(Stated task): Reproduce, with no changes, everything in the data below from the line containing "Image resolution: width=1456 pixels, height=819 pixels. At" down to the line containing "tap(334, 492)", including both of those lines.

(Element and text location data):
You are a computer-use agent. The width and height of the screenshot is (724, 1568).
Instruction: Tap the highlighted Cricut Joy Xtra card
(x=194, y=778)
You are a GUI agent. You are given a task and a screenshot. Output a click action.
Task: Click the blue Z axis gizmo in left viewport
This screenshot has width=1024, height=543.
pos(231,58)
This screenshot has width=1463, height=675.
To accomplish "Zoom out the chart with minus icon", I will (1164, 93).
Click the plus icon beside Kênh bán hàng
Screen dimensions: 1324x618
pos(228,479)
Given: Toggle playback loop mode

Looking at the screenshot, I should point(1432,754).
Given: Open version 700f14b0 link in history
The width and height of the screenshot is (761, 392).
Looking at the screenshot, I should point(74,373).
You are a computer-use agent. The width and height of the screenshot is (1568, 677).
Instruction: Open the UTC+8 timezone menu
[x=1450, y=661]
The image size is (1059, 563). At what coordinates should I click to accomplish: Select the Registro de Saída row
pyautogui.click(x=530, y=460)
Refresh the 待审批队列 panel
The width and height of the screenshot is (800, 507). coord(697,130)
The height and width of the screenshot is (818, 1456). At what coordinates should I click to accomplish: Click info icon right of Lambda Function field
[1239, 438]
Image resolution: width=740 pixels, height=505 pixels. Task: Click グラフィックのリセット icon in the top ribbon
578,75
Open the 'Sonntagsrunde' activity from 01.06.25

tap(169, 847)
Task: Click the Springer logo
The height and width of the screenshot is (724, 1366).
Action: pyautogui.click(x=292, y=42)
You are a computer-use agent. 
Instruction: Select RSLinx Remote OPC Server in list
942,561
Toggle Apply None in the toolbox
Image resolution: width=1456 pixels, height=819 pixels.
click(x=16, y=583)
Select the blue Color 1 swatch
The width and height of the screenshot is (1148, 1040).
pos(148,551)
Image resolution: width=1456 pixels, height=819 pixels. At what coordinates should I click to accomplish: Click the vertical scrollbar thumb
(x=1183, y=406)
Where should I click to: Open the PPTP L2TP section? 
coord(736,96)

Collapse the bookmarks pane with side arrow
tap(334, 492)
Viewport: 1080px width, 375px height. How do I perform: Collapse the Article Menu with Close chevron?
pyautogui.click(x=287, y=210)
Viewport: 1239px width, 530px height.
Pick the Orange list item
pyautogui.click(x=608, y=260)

(Task solution):
Image resolution: width=1456 pixels, height=819 pixels. At what coordinates should I click to accomplish: Click the vertical scrollbar thumb
(x=1183, y=406)
Where should I click to: Open the PPTP L2TP section? 
coord(736,96)

Collapse the bookmarks pane with side arrow
tap(334, 492)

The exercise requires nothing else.